• [The task] Go to the line that contains "Given: Click the". Restate that line and each one after it exactly, through the end of the records, without pictures.

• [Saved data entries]
........

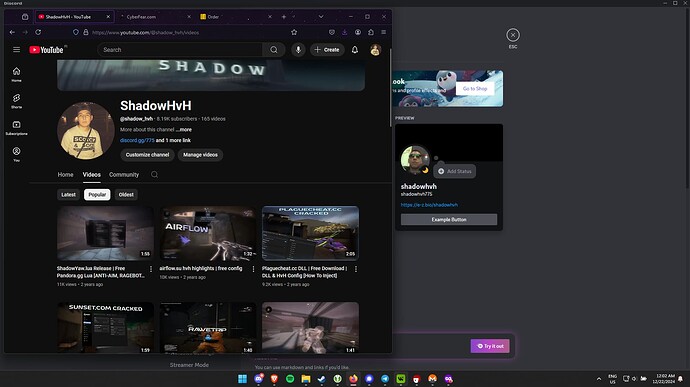Expand channel description with ...more
This screenshot has width=690, height=387.
pyautogui.click(x=184, y=129)
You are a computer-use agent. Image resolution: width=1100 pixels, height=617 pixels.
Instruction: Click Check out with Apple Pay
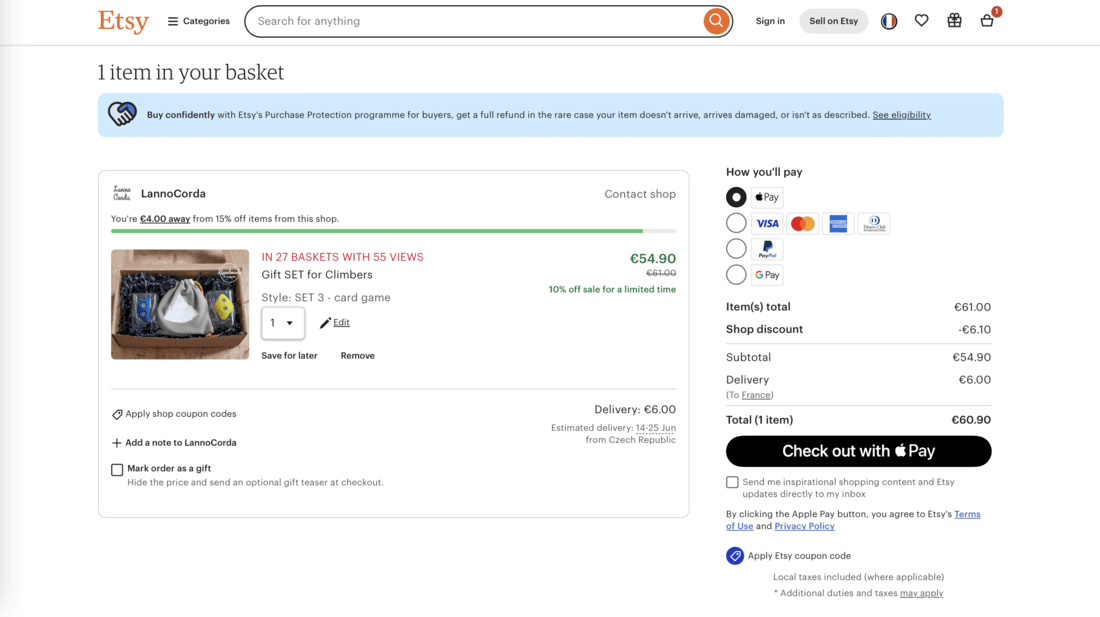(858, 451)
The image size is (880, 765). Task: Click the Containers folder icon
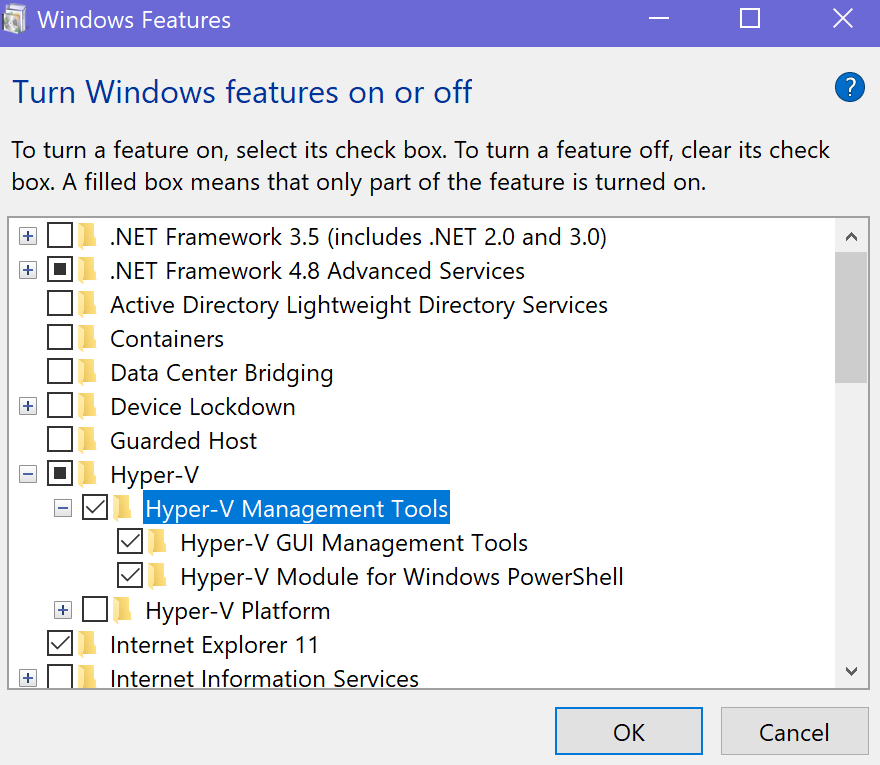(x=86, y=338)
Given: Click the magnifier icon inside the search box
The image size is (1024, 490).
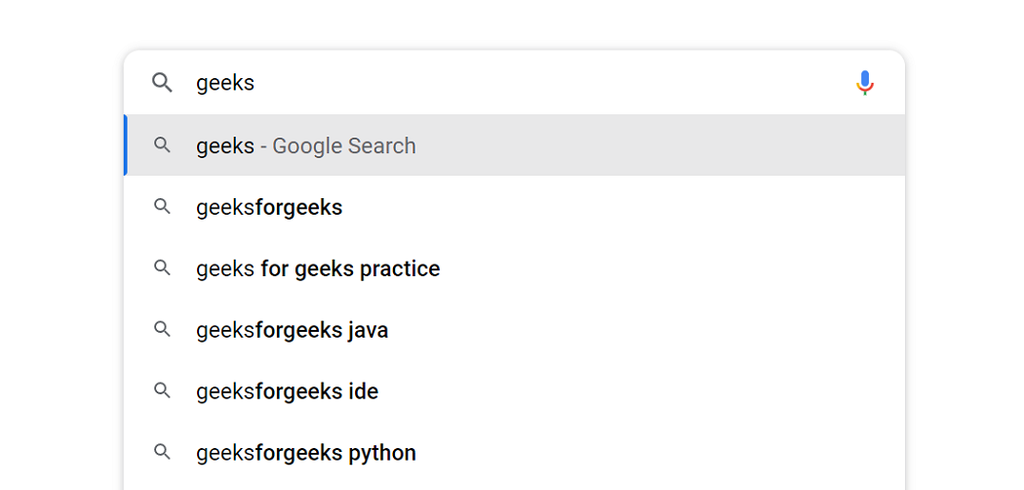Looking at the screenshot, I should click(x=162, y=83).
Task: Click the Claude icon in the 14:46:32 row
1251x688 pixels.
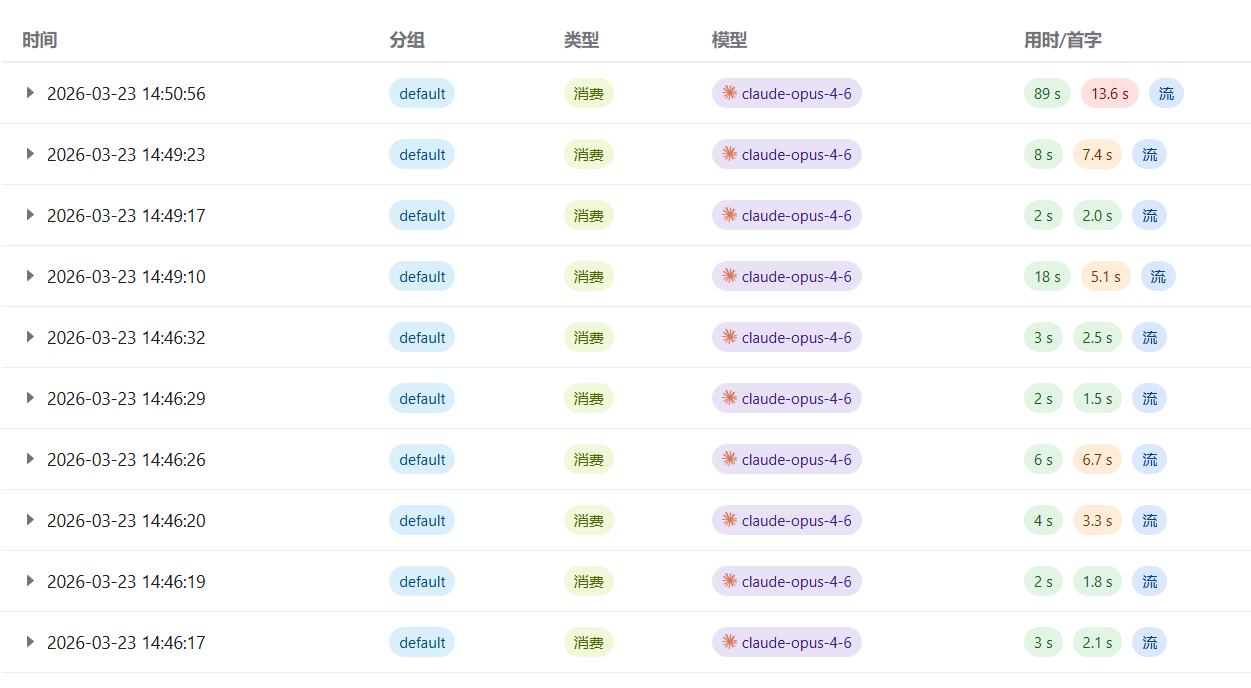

........

• [Output for this task]
Given: Click the magnifier icon inside the search box
The image size is (1024, 490).
Looking at the screenshot, I should click(x=162, y=83).
Task: Click the Claude icon in the 14:46:32 row
1251x688 pixels.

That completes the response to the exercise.